The summer break, during which no actual progress on the bill can be made, provides a timely opportunity for all those seeking to influence the future shape and structure of the NHS and social care in England to deploy their lobbying resources. Private providers, third sector partners, trades unions, professional bodies representing doctors and nurses, and the wide range of bodies within the NHS and local government should all seize this chance actively to engage with committee members highlighting the problems that remain with the current proposals and suggesting changes to the text of the bill that would put them right.
Not for lobbyists in health and social care policy the delights of Bognor or Benidorm this year – cases will be made, not packed. Arms will be twisted, not raised holding cocktails at the beach bar. Ears will be regaled with New Clause amendments, not the latest deep chill Ibiza playlists.
The lobbying will be intense, and in many cases self-serving, but it is not without its beneficial value.
Lobbying challenges the principles and details of the proposed legislation, and through that challenge can improve the outcome for this once in a lifetime, post-pandemic opportunity to restructure and reorganise the NHS and local government, to put at the heart of the new systems the pathways for individual patients, their experience of their engagement, and the outcomes of their treatment.
Lobbying, when done openly and transparently, if undoubtedly intensely and sometimes with faux sincerity, (please don’t mention David Cameron and Greensill or Matt Hancock and Topwood) is a vital part of the democratic process. It can bring about improvements by highlighting weakness in arguments and in the fine print of legislation.
Heck, even Sajid Javid, who inherited the 235 page Bill from Matt Hancock, along with 26 briefing papers and two hefty lots of explanatory notes, and who wrote to the Prime Minister to ask, unsuccessfully, for the introduction of the Bill to be delayed, has made it clear he will be bringing forward amendments to his own bill.
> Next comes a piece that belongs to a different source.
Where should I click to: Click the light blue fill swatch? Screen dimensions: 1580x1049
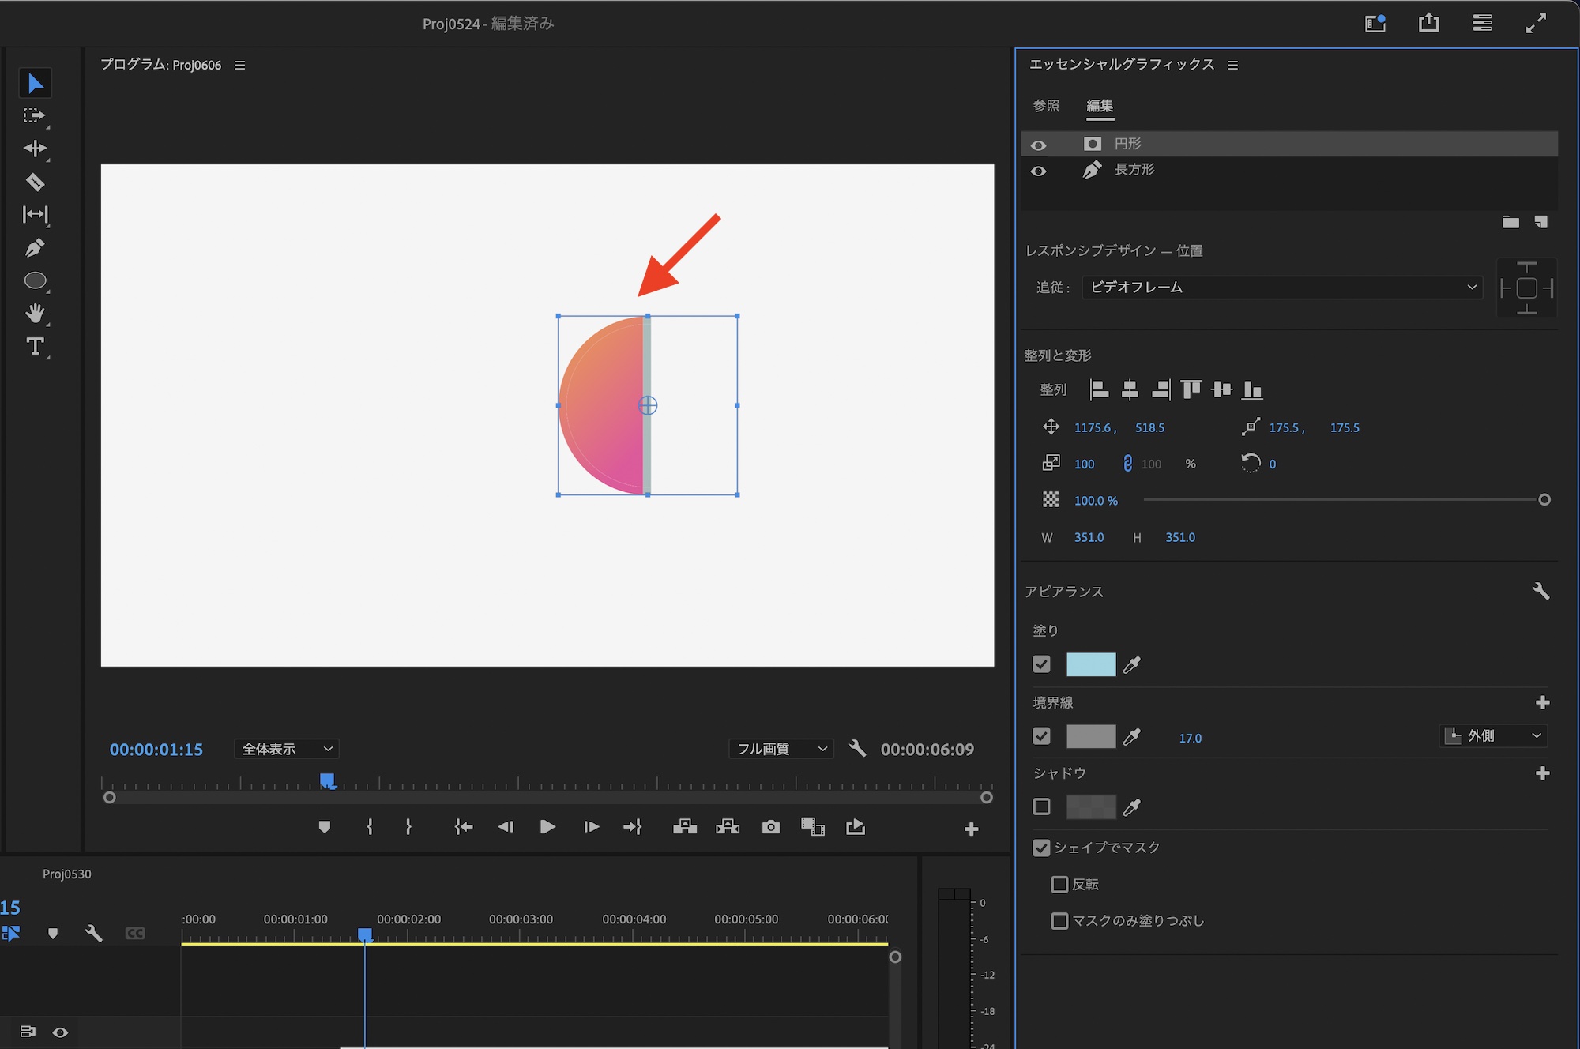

The argument deployed by the Government, that it is responding to what NHS England asked for, and towards which many areas are already moving, rather sucks the wind from the opposition’s sails, leaving Labour with little new to say. Against the background of the current government’s unprecedented spending on services during the pandemic, even Labour’s elderly fox of cuts in funding is well and truly shot.
Labour’s Shadow Health Secretary, Jon Ashworth, is struggling to get either of his two remaining kites off the ground. The argument that now, with Covid still raging, is not the time to reform the NHS flies in the face of many system leaders calling out for more, not less, speed with the legislation; and the second reading division gave the Government a thumping majority for its legislation, as expected. As an argument it has crashed.
Labour’s monotonously repeated criticism that the Bill amounts to privatisation by stealth has about as much vigour and flying ability as a dodo or Monty Python’s infamous Norwegian Blue parrot. Goodness knows what Ashworth will say when he finds out that for all the three quarters of a century of the NHS, most GPs have been private businesses; and that local systems agree that seats on ICS boards for provider partners will put the patient closer to the centre of consideration when whole system approaches are developed and implemented.
Labour will no doubt generate even more hot air over the summer, but its spokespersons are largely irrelevant to the real debate which has moved on from the principles of policy to the detail of how that policy will be implemented in law and in practice at local level.
It will be a long hot summer for health policy lobbyists, and hopefully the bill will emerge, following their engagement, as all the better for it.